I had quite a bit of fun with trying to achieve bit-identical floating point behavior across platforms for Croquet. Turns out our claim about "bit identical" behavior is not so bit-identical when it comes to floating point after all. Reading up on IEEE754 and some of the more interesting fpu options like extended internal fpu accuracy or fused multiply-add (all of which are "consistent" with IEEE754 although delivering different results) I have found a wonderful little library (http://www.netlib.org/fdlibm/) which deals very well with these issues. Using it, I have been able to get truly bit-identical results between x87 and PPC and I think it likely that other architectures (Sparc, Arm, Mips) can be made to work with this library as well.
Which raises an interesting question: Should we change the VM so that by default we *always* use that library? It would mean replacing our boiler-plate #include<math.h> by an #include<fdlibm.h> and having to link everything (both the VM as well as external plugins if needed) with the library, the cost of which is somewhere in the 60kbytes range. Together with a few platform specific tweaks (like setting the default accuracy on x87 to 53 bits mantissa, or disabling fused-madd on PPC) it *should* make floating point behave perfectly bit-identically across platforms.

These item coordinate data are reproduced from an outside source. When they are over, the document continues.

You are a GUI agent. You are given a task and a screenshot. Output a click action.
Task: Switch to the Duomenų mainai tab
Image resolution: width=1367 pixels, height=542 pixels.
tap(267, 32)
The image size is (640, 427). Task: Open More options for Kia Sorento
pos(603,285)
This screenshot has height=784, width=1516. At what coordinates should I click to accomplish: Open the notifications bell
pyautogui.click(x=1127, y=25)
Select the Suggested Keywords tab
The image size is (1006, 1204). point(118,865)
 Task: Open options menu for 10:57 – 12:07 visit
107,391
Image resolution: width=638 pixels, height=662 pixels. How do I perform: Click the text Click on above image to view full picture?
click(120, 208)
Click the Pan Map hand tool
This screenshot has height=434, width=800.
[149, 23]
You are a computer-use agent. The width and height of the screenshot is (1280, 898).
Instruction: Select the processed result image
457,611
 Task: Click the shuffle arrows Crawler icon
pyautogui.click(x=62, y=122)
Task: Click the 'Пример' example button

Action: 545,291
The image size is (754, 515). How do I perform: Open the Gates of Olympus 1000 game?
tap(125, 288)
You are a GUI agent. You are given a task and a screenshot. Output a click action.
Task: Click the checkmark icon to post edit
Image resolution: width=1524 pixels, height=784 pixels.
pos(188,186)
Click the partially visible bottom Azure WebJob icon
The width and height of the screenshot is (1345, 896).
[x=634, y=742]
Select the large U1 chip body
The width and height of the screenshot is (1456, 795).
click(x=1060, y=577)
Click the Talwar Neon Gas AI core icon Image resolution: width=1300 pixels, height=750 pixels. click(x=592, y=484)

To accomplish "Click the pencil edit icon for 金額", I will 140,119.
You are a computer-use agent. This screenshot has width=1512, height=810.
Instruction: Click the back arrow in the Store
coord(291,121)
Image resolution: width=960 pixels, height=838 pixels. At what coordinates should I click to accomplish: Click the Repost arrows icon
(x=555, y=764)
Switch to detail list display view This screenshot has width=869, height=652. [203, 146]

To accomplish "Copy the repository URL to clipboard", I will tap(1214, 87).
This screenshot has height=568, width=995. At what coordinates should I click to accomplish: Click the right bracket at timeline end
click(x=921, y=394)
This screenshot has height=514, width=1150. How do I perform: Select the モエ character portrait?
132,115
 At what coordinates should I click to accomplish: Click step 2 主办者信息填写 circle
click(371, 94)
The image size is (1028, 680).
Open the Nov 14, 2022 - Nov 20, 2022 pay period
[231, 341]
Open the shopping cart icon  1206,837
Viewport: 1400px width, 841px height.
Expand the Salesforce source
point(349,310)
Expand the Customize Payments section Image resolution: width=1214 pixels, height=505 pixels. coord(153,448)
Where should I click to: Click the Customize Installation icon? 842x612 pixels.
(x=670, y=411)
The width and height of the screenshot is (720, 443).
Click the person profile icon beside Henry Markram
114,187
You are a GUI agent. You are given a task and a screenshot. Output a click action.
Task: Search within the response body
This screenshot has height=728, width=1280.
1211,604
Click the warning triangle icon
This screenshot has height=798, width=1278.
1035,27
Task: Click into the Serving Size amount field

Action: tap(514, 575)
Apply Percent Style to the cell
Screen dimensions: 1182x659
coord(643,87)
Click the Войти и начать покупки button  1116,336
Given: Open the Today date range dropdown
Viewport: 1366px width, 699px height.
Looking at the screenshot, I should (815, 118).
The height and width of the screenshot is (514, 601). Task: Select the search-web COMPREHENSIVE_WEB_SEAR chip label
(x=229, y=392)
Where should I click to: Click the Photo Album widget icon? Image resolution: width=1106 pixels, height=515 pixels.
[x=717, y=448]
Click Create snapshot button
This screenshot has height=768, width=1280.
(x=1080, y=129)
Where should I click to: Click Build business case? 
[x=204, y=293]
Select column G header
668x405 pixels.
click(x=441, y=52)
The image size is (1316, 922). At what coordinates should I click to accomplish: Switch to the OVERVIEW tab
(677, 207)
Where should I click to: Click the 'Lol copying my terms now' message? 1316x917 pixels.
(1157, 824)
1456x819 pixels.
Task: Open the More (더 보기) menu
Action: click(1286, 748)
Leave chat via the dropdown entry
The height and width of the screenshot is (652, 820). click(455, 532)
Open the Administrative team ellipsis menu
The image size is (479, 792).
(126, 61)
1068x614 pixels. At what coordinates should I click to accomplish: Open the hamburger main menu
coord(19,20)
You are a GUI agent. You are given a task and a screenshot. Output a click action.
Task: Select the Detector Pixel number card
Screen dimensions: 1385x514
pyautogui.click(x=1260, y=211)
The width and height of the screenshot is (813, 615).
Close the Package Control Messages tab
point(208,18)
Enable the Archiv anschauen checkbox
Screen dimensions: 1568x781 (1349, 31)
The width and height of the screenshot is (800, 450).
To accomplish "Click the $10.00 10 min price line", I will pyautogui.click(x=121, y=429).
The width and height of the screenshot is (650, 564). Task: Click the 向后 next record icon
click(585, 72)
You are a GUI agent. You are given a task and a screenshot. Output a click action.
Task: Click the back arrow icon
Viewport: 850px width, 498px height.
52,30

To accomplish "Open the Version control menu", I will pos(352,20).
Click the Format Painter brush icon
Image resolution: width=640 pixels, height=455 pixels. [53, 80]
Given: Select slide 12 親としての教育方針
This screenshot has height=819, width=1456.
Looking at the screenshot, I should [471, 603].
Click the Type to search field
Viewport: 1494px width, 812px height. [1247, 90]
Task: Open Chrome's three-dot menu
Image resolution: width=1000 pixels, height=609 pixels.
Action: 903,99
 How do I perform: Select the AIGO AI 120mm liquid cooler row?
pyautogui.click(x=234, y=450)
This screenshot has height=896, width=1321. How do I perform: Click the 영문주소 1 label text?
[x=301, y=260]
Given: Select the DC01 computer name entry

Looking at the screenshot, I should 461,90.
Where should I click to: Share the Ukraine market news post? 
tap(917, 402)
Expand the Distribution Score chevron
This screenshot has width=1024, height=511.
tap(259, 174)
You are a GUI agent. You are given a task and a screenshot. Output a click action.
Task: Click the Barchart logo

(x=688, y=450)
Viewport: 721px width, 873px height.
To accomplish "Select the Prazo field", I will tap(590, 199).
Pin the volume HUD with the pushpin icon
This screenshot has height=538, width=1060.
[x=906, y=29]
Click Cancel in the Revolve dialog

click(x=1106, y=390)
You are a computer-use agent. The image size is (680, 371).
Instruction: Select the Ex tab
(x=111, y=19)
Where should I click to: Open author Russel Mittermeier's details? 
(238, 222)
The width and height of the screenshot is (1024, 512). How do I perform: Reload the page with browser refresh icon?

A word about the runtime efficiency: The overhead seems to be fairly acceptable for the most common uses. Using the primitives, I have been unable to measure noticable differences between the current primitives and the fdlibm primitives *except* for the implementation of sqrt(x) which appears to be significantly faster in hardware. However, both on x87 and PPC it turns out that the results are bit-identical both across the architectures as well as in comparison to fdlibm. And that in turn means we can use the hardware sqrt directly. Note that none of the other implementations give identical results; in particular when it comes to boundary or extreme cases (like huge exponents) the results can *vastly* differ - up to the point that x87 will tell you that sin(1.0e100) is NaN which obviously ridiculous. fdlibm computes this to -0.38 and I have no idea if that's to be considered "correct" but at least we get consistent results across the various platforms.
What do you think? It is worth using fdlibm generally instead of -lm?
Cheers, - Andreas
PS. If somebody has access to Sparc/Mips/Arm I would be interested to see how they behave.